JAKARTA, PEWARTAPOS.COM – Berita bobolnya Pusat Data Nasional Sementara (PDNS) 2 di Surabaya yang terjadi beberapa waktu lalu, sangat mengguncangkan masyarakat. Presiden Joko Widodo menegaskan telah melakukan evaluasi menyeluruh atas insiden peretasan tersebut.
“Ya, sudah kita evaluasi semuanya. Yang paling penting semuanya harus dicarikan solusinya agar tidak terjadi lagi, di-back up semua data nasional kita sehingga kalau ada kejadian kita tidak terkaget-kaget. Dan ini juga terjadi di negara-negara lain, bukan hanya di Indonesia saja,” ujar Presiden keterangan pers di Pabrik PT Hyundai LG Indonesia, Kabupaten Karawang, Provinsi Jawa Barat, Rabu (3/7/2024).
Sebelumnya, Presiden Jokowi telah memimpin rapat bersama jajarannya untuk membahas penanganan serangan siber terhadap PDNS tersebut, Jumat (28/6/2024). Sebagai tindak lanjut dari rapat tersebut, telah digelar rapat tingkat menteri yang dipimpin oleh Menteri Koordinator Bidang Politik, Hukum, dan Keamanan (Menko Polhukam), Hadi Tjahjanto.
Dalam keterangannya usai rapat tingkat menteri, Hadi menekankan bahwa membuat cadangan merupakan kewajiban yang harus dilaksanakan oleh setiap kementerian, lembaga, dan pemerintah daerah.
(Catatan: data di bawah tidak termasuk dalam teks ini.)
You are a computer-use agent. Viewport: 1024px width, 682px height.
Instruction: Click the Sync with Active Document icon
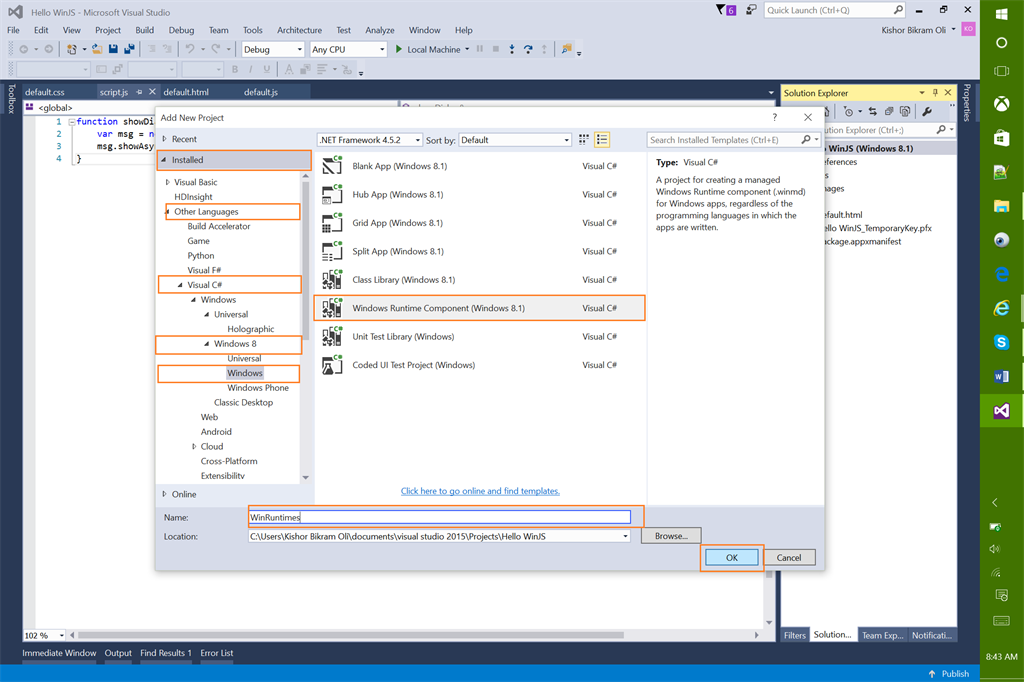pos(873,111)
“Ini mandatori, tidak opsional lagi. Sehingga kalau secara operasional PDNS berjalan, ada gangguan, masih ada back up, yaitu di DRC atau Cold Site yang ada di Batam dan bisa auto gate interactive service,” ujar Hadi dalam konferensi pers di Kantor Kementerian Koordinator Polhukam, Jakarta, Senin (1/7/2024).
Dengan pengaturan kewajiban merekam cadang, setiap kementerian, lembaga, maupun pemerintah daerah akan memiliki cadangan data dan layanan sebagai upaya untuk menjaga keberlangsungan layanan jika ada insiden serupa di masa mendatang.
Pemerintah akan menyiapkan pengaturan terkait penempatan data dan cadangannya secara berlapis sesuai dengan tingkat klasifikasi data, mulai dari data strategis, data terbatas, hingga data terbuka.
“Jadi nanti ada data-data yang sifatnya umum atau terbuka, seperti statistik dan sebagainya akan disimpan di cloud, sehingga tidak penuh data yang ada di PDN,” ungkap Hadi.
Pengamat intelejen di Surabaya, Budhiyanto, mengatakan, sangat berbahaya jika sampai data nasional itu bisa diretas. “Apalagi kita tidak punya back up,” katanya heran.
Menurut pengamat yang biasanya sangat jeli terhadap kejadian-kejadian di negara ini, adalah sangat heran dengan Standar Operasional Prosedur (SOP)-nya kantor pusat data tersebut jika sampai data nasional itu tidak memiliki back up.
“Anak saya bikin skripsi saja katanya selalu ada back up data, karena takut kalau sampai kehilangan atau terhapus,” ujarnya tersenyum penuh arti. (joe/BPMI Setpres)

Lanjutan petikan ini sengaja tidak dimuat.